_Exercice court A_. D'après l'extrait, quel nom prend la planète Vénus lorsqu'elle devient étoile du soir ?

_Extrait_.
________________________

Premiers Chrétiens,
Derniers Païens

 

JULIEN COUGNARD

Société d’Études Numismatiques et Archéologiques
Cahiers Numismatiques n°218, décembre 2018

Plaquette rectangulaire de cornaline, teintée artificiellement sur les deux faces d’un blanc laiteux, la tranche biseautée garde sa couleur naturelle rouge, 9 x 4 x 2 mm, IVe siècle ap. J.-C., collection privée. Le fond gravé en creux laisse aparaître le rouge de la cornaline, l’inscription LVCIFER sur deux lignes et son cadre en tabula ansata conserve la couleur blanche de la surface et ressort en relief.

La teinture artificielle de la cornaline, probablement obtenue à l’aide de soude caustique, aux fins d’imiter le rendu de l’agate à deux couches, a été utilisée depuis des millénaires en Mésopotamie et en Inde pour décorer les perles¹. À la fin du IIe s. et au cours du IIIe s. ap. J.-C., en parallèle à l’engouement pour le nicolo, on rencontre quelques rares cornalines teintées gravées en intaille. Elles sont préparées pour donner un rendu proche de celui du nicolo : sur une surface claire, la gravure ressort foncée ainsi que le biseau qui encadre l’image². Au IVe s. ap. J.-C., les cornalines teintées remplacent progressivement les agates à deux couches pour la production de camées avec inscriptions grecques ou latines³.

Lucifer est le porteur de lumière. Pour les grecs, Phosphoros, celui qui amène la lumière ou Eosphoros, celui qui amène l’aube. Fils de la déesse Aurore, conducteur des astres et de la lumière, il est chargé d’atteler et dételer les chevaux du char d’Apollon. Il personnifie la connaissance. À la fin du IIe s. et au IIIe s. ap. J.-C., la légende Diana Lucifera aux revers des monnaies romaines fait référence à la Diane romaine originelle⁴, soeur d’Apollon porteuse de lumière. À la fin du deuxième chant de l’Enéide de Virgile, Lucifer apparaît comme le porteur de l’aurore au lendemain de la chute de Troie⁵.

La planète Vénus appelée communément Etoile du berger précède à l’Est le lever du soleil et se montre à l’Occident dès le crépuscule. Etoile du matin, elle se nomme Lucifer et prend le nom de Vesper quand elle devient étoile du soir.

Aux premiers siècles de la Chrétienté, le qualificatif ‘‘porteur de lumière’’ a été utilisé pour désigner le Christ. À cette époque, beaucoup de chrétiens ont porté le nom de Lucifer, le plus célèbre étant Lucifer Calaritanus, évêque de Caralis (Cagliari en Sardaigne). Farouche opposant à l’arianisme et défenseur intransigeant de la foi de Nicée, il fut une figure emblématique du schisme luciférien⁶.

________________________

_Exercice court B_. Modifiez les entrées du jeu de données depuis leur début jusqu'à la ligne qui contient « pyautogui.click(x=246, y=302) », celle-ci comprise, en remplaçant « heading » par « title » et en laissant tout le reste intact. Recopiez uniquement ces lignes, sans les images.

_Entrées du jeu de données_.
________________________

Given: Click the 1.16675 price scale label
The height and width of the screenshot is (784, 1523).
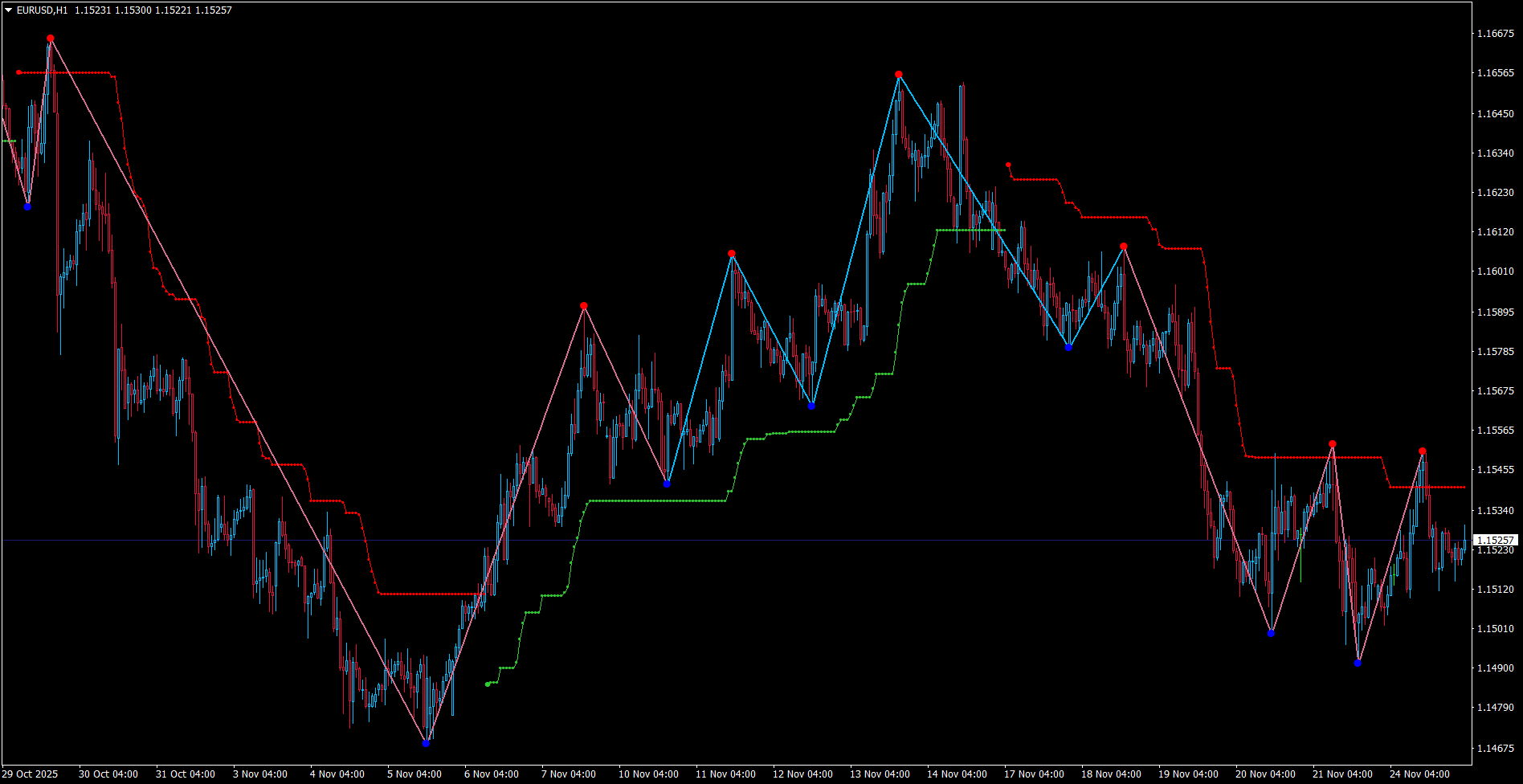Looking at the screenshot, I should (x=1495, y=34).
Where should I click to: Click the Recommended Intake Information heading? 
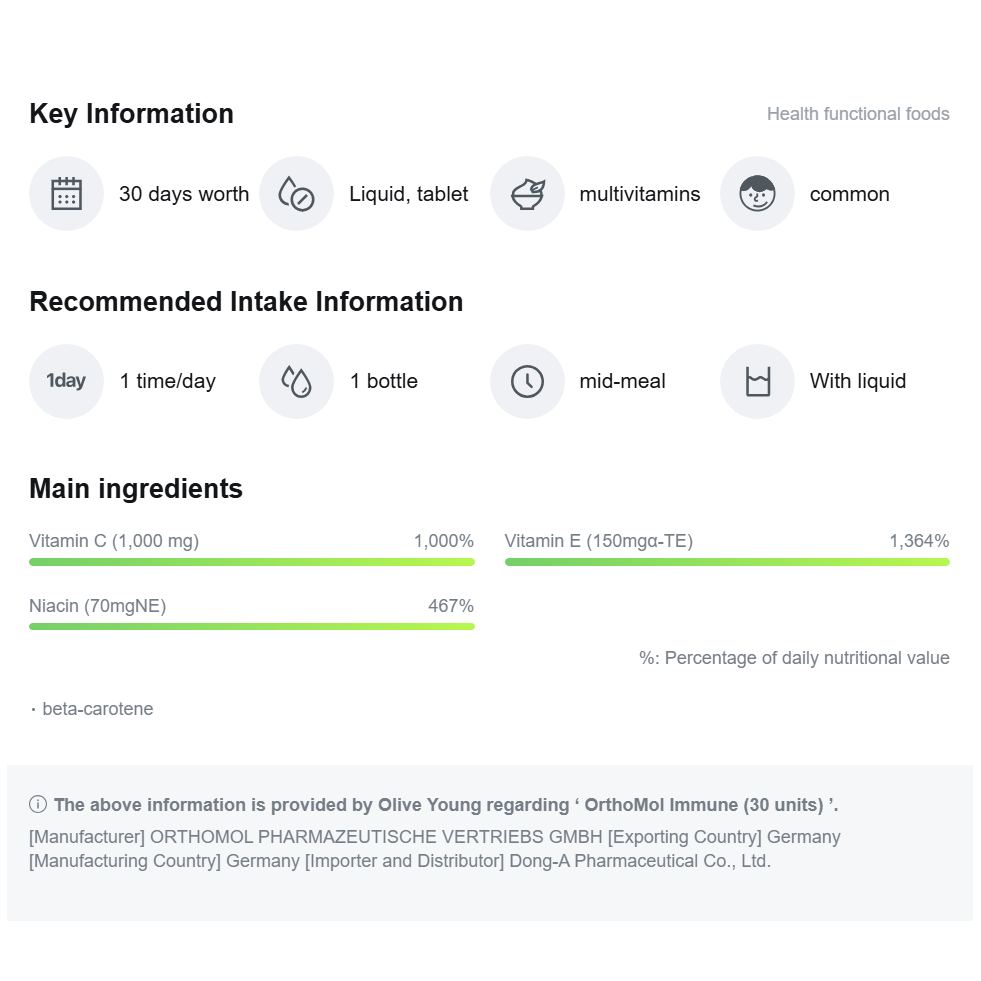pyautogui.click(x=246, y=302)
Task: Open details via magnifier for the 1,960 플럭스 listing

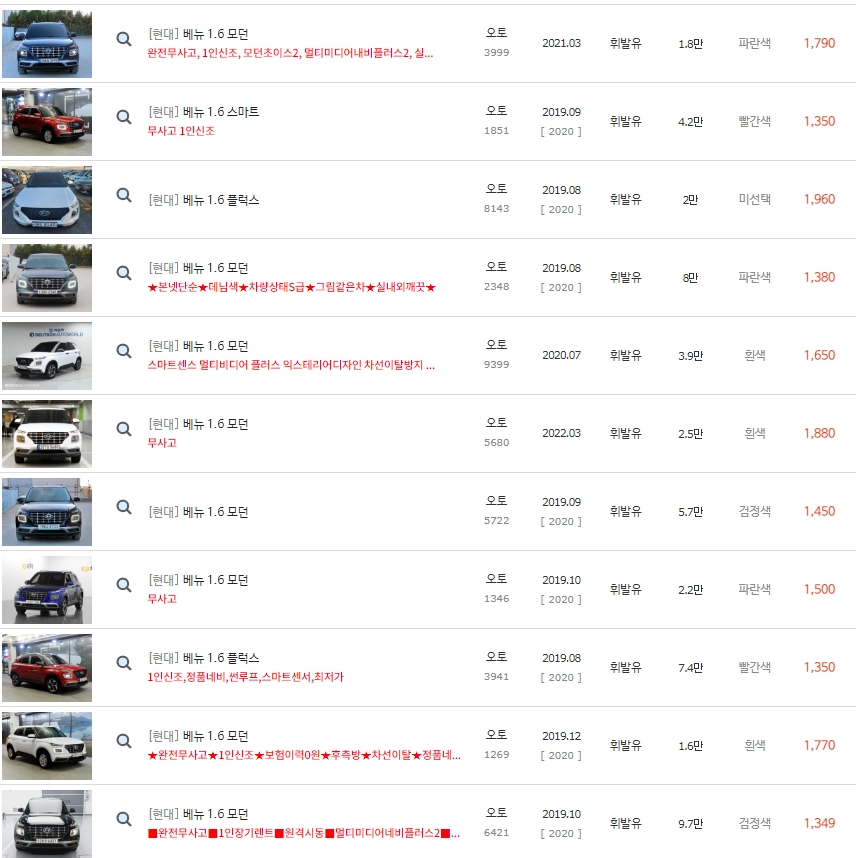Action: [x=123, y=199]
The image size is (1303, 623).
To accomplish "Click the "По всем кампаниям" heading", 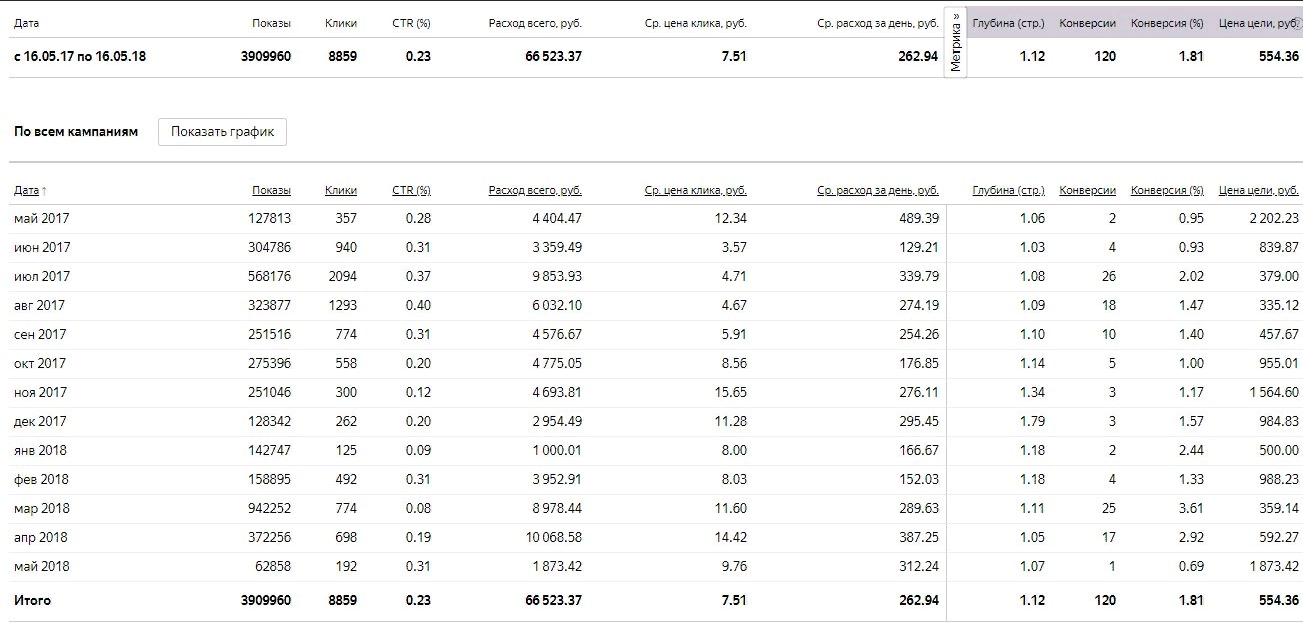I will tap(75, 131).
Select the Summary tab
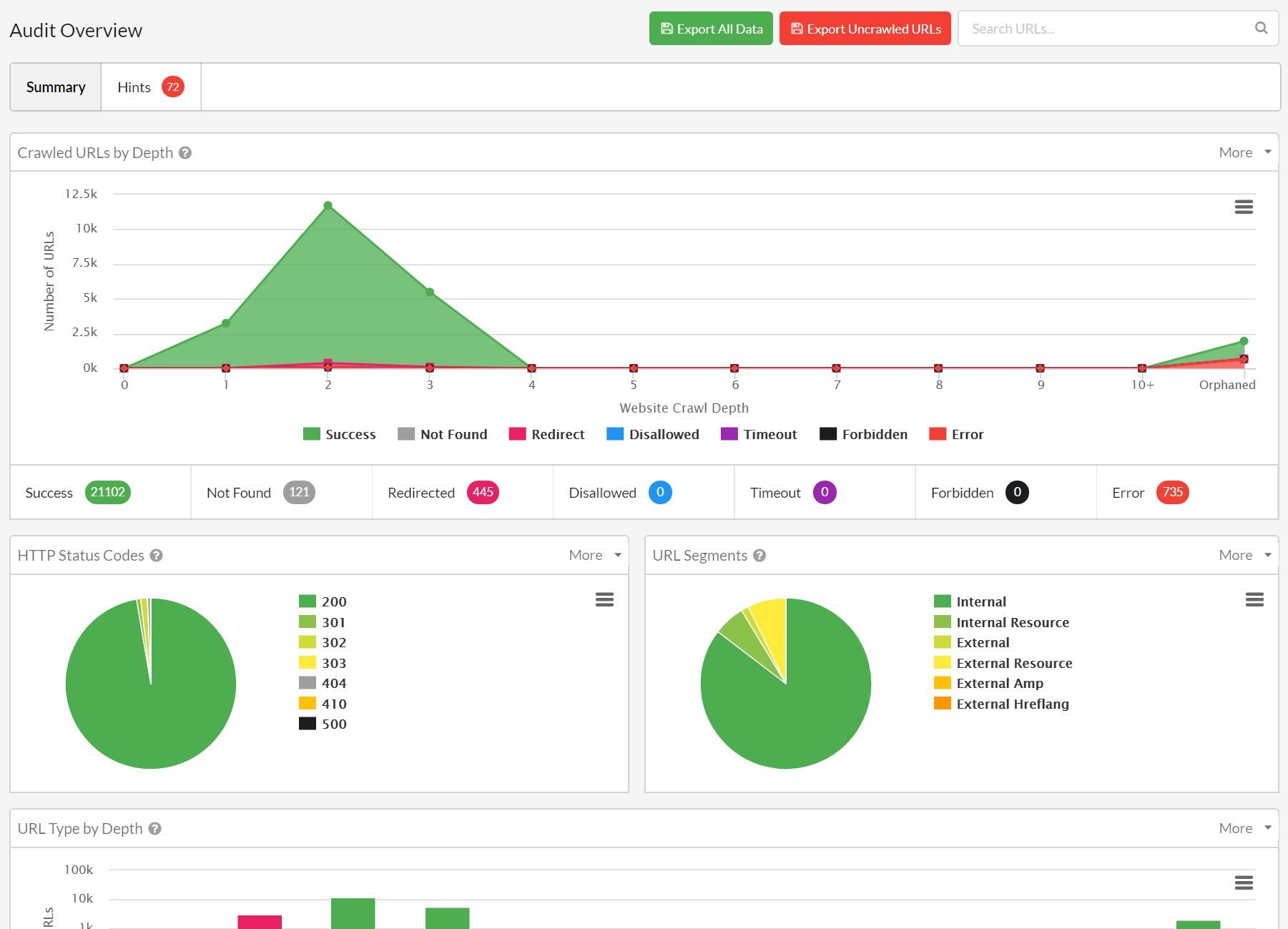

________________________

_Bonne réponse A_. Vesper.

_Bonne réponse B_.
Given: Click the 1.16675 price scale label
The height and width of the screenshot is (784, 1523).
Looking at the screenshot, I should (x=1495, y=34).
Where should I click to: Click the Recommended Intake Information title? 
pyautogui.click(x=246, y=302)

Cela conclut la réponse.